**PROBLEM**
Nothing but the lines from the one with "The height and" through the end of the records may appear in the answer, each reproduced exactly, pictures omitted.

**MATERIAL TO PROCESS**
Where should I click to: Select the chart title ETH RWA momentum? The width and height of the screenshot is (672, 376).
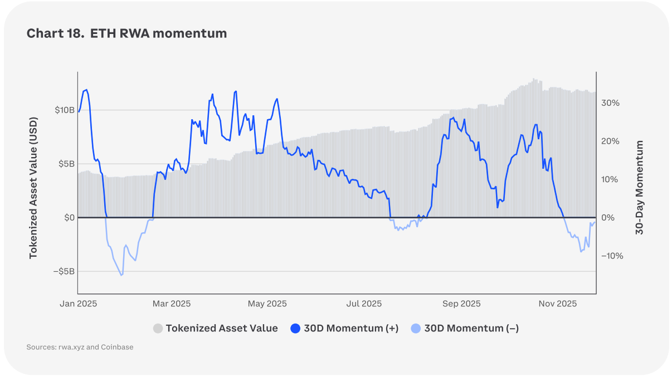[x=126, y=33]
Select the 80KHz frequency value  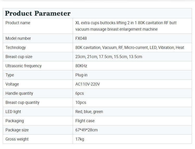coord(81,66)
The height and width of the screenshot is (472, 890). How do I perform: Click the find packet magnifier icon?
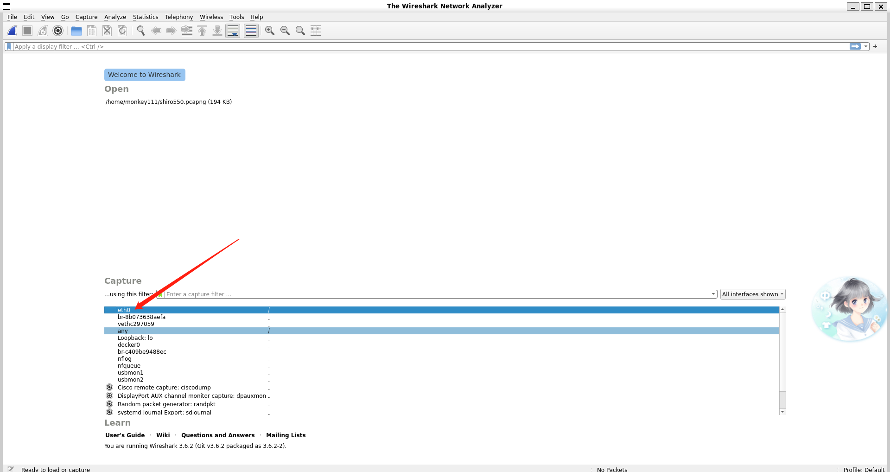coord(141,31)
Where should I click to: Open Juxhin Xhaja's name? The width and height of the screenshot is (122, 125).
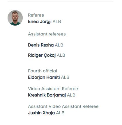tap(41, 113)
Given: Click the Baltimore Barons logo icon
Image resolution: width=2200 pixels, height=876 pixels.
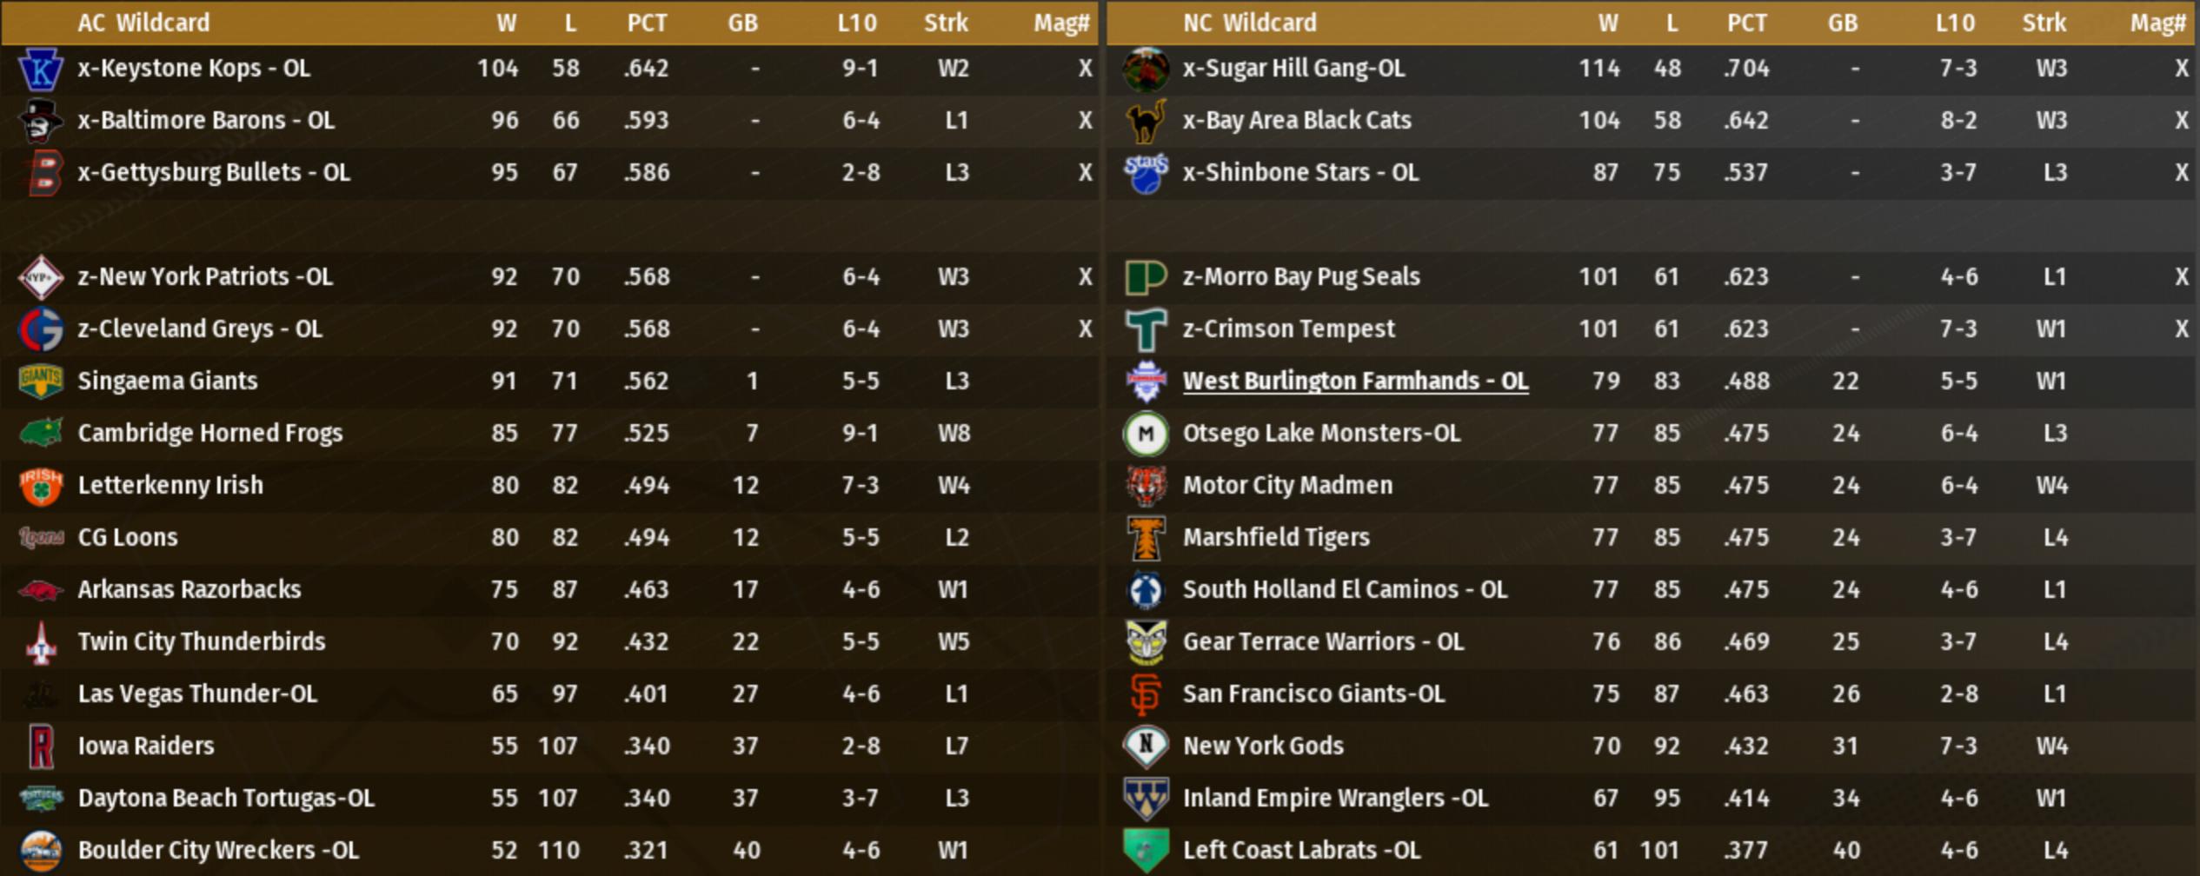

**YOUR RESPONSE**
The height and width of the screenshot is (472, 890). How do I perform: Click the find packet magnifier icon?
coord(141,31)
Where should I click to: Open Juxhin Xhaja's name? The width and height of the screenshot is (122, 125).
tap(41, 113)
Given: Click the Baltimore Barons logo icon
Image resolution: width=2200 pixels, height=876 pixels.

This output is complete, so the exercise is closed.